→ Provided information
::::::::::
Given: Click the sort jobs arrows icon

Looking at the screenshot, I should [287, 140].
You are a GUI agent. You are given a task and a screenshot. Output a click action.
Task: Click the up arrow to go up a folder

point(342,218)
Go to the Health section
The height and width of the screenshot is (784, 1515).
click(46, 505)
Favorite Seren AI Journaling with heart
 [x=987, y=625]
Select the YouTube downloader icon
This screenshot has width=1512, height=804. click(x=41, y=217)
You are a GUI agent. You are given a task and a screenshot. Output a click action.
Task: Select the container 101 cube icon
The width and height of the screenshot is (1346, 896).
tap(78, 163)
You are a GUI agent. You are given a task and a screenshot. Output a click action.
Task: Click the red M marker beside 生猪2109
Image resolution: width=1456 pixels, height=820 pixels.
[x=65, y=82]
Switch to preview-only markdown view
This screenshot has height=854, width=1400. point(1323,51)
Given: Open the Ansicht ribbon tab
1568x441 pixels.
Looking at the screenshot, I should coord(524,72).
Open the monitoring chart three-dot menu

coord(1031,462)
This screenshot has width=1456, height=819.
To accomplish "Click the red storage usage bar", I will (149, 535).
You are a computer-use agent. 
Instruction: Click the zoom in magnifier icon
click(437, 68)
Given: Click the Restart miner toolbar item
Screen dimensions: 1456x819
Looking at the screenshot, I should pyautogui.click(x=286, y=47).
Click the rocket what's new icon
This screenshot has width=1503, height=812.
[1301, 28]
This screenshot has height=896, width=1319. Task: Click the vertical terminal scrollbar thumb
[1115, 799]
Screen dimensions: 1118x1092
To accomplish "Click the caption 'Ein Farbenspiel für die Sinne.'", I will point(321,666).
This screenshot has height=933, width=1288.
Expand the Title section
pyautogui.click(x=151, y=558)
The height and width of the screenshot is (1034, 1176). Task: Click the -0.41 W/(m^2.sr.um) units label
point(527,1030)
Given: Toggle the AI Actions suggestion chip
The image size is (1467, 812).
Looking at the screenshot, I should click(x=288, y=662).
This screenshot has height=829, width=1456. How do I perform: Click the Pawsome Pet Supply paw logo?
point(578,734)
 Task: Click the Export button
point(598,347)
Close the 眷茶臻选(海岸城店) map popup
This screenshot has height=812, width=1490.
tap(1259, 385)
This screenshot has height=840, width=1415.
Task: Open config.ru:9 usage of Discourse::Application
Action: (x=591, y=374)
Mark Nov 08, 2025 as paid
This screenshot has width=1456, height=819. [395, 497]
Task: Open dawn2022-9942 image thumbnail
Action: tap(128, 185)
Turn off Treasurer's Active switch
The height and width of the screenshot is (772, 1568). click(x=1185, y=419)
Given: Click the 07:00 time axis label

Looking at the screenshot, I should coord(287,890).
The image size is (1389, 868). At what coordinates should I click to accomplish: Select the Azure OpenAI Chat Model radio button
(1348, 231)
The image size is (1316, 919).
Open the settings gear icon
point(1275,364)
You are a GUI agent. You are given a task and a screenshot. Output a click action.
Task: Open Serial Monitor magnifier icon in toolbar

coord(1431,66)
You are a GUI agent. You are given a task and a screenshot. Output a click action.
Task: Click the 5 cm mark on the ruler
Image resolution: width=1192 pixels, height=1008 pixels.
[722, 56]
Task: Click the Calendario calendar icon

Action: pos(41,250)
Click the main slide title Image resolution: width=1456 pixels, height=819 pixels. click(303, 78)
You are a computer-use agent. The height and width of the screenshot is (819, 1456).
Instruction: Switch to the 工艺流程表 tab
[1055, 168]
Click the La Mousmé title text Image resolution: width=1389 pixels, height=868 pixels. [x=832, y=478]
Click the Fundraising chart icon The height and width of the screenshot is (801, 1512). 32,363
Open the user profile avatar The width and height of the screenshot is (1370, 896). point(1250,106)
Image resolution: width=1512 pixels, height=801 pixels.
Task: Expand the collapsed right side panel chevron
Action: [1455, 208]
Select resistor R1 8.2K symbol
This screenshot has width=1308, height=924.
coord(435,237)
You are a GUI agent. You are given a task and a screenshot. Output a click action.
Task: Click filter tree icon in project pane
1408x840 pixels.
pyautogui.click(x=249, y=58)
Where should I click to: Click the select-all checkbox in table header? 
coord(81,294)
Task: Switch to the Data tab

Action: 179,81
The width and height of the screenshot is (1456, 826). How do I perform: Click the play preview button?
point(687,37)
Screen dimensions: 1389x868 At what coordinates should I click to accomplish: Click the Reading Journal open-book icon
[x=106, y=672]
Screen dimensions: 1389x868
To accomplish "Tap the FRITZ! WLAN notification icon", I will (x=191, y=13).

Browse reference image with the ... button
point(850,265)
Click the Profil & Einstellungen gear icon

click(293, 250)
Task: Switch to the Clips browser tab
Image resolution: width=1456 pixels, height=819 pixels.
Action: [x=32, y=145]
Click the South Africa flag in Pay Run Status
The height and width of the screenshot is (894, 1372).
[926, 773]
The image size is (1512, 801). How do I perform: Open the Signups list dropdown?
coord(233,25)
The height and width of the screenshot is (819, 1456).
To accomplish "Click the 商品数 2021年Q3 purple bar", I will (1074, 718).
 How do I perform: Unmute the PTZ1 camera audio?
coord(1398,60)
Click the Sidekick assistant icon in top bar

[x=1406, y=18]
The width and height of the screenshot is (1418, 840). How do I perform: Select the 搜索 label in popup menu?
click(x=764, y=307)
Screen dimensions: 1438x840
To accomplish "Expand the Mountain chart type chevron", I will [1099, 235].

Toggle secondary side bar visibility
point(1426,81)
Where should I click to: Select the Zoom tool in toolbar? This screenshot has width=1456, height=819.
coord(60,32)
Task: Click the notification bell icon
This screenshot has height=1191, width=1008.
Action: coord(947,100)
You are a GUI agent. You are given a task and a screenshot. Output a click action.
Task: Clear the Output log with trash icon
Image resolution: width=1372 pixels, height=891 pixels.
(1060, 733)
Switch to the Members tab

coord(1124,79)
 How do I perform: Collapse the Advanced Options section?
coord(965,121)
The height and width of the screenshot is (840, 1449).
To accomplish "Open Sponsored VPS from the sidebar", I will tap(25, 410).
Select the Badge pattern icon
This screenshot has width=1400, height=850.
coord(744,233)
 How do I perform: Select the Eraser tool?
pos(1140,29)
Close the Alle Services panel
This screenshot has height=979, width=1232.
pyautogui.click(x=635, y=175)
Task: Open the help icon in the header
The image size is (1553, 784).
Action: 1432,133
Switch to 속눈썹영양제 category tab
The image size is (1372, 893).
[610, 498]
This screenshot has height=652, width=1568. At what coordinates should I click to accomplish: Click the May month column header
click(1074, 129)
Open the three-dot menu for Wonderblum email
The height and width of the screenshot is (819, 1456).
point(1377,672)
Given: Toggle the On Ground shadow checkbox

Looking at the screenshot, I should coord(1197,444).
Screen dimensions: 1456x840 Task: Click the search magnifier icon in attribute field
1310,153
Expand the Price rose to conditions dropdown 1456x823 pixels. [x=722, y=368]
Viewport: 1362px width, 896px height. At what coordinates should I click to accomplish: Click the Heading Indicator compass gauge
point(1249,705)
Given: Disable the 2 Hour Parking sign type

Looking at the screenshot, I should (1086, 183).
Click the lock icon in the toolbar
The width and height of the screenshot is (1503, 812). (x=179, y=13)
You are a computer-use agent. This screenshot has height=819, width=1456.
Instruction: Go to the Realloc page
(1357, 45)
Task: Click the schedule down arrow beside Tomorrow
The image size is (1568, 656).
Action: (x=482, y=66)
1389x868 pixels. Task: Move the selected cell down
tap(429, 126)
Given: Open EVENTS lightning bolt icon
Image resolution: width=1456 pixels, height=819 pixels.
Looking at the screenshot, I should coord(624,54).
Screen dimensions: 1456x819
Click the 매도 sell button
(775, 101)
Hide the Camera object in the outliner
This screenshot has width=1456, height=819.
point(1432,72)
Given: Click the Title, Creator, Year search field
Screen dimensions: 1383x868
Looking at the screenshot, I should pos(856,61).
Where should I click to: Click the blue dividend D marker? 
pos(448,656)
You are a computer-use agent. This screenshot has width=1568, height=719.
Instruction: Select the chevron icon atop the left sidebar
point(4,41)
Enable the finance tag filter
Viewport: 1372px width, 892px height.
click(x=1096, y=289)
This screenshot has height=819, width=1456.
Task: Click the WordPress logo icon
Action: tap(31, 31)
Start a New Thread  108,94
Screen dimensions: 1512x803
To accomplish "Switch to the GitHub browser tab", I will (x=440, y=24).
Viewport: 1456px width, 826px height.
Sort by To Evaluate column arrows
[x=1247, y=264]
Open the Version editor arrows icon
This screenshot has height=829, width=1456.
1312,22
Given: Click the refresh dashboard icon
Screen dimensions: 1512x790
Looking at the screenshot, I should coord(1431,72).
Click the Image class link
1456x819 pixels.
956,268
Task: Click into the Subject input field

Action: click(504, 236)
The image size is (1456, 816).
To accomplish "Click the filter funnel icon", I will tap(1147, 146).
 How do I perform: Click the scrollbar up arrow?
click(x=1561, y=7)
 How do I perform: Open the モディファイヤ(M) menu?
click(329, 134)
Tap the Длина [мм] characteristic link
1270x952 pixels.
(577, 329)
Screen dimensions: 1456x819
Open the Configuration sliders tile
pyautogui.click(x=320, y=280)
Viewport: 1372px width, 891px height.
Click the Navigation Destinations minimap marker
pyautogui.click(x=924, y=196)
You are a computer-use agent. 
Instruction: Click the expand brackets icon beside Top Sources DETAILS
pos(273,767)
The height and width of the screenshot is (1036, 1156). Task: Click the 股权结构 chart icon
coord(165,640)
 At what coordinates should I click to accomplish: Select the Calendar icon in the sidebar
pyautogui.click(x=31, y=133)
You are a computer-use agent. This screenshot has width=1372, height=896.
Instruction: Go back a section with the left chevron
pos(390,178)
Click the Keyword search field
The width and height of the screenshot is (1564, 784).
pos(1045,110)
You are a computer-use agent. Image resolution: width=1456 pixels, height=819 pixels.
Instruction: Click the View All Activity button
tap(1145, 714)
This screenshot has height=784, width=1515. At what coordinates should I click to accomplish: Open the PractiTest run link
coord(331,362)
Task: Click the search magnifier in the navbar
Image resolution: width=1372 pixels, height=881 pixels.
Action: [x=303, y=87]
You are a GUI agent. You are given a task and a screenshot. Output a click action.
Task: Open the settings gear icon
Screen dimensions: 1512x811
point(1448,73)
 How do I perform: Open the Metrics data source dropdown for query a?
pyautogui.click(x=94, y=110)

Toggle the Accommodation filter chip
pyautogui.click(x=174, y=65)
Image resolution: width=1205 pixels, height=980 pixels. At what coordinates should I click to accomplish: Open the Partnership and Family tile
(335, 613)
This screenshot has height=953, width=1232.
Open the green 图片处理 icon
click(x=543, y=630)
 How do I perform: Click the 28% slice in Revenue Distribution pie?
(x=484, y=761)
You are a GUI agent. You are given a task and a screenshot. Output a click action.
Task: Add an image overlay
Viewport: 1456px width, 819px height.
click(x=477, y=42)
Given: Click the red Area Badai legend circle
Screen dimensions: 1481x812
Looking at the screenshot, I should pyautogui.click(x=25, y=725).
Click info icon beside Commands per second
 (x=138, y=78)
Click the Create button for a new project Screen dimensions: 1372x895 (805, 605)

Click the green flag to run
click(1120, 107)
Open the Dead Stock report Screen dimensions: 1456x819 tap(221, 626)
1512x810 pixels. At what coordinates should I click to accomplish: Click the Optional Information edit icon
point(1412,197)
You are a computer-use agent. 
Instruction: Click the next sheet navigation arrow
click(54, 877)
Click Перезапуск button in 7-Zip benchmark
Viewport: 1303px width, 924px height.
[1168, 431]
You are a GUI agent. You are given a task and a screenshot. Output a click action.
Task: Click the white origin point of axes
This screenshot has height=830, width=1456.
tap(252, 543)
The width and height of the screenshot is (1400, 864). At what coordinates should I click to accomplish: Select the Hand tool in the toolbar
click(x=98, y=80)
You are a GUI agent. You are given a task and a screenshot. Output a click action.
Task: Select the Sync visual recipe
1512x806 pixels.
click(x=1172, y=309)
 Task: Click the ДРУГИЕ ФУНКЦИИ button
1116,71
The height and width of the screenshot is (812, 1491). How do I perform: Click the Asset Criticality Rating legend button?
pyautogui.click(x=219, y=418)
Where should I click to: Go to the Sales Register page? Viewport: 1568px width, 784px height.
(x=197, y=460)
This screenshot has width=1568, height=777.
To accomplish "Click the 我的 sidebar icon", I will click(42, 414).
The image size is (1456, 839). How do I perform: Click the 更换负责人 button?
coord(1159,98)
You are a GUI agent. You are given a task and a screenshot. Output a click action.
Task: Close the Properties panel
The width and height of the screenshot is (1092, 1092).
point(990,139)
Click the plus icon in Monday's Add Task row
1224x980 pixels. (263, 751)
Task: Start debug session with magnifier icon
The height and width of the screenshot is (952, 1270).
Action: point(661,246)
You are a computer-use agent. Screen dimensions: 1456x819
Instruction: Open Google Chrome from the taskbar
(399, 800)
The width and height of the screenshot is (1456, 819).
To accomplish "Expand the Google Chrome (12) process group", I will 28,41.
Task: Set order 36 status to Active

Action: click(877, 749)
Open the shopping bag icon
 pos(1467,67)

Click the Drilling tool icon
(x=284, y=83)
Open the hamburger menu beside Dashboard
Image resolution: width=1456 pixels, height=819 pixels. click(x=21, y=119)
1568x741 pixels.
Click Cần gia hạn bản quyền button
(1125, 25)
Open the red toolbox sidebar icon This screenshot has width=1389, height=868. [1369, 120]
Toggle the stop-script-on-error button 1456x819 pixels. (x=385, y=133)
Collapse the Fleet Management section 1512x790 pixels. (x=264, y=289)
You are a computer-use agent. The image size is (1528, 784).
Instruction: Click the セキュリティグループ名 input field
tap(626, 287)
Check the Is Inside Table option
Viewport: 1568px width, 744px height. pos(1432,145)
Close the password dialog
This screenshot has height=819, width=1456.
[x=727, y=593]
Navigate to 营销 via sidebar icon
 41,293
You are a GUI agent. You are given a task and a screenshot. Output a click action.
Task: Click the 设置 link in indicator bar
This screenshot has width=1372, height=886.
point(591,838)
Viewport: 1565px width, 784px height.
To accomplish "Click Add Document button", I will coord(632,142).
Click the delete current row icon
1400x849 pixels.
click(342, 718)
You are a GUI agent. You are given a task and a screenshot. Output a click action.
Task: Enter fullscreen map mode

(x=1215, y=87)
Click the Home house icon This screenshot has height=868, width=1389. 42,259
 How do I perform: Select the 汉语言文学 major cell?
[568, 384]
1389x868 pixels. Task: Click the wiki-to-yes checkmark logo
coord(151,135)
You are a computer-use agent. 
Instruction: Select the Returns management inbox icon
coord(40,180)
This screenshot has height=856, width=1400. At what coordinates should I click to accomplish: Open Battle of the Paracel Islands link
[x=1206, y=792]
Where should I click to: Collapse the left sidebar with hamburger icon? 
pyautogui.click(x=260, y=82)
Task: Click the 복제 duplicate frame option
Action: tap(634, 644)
::::::::::
Please write out, exactly as they appear above, only the lines in the stretch from the line with "Given: Click the Restart miner toolbar item" through the line with "Screen dimensions: 1118x1092".

→ Result of the exercise
Given: Click the Restart miner toolbar item
Screen dimensions: 1456x819
Looking at the screenshot, I should pyautogui.click(x=286, y=47).
Click the rocket what's new icon
This screenshot has width=1503, height=812.
[1301, 28]
This screenshot has height=896, width=1319. Task: Click the vertical terminal scrollbar thumb
[1115, 799]
Screen dimensions: 1118x1092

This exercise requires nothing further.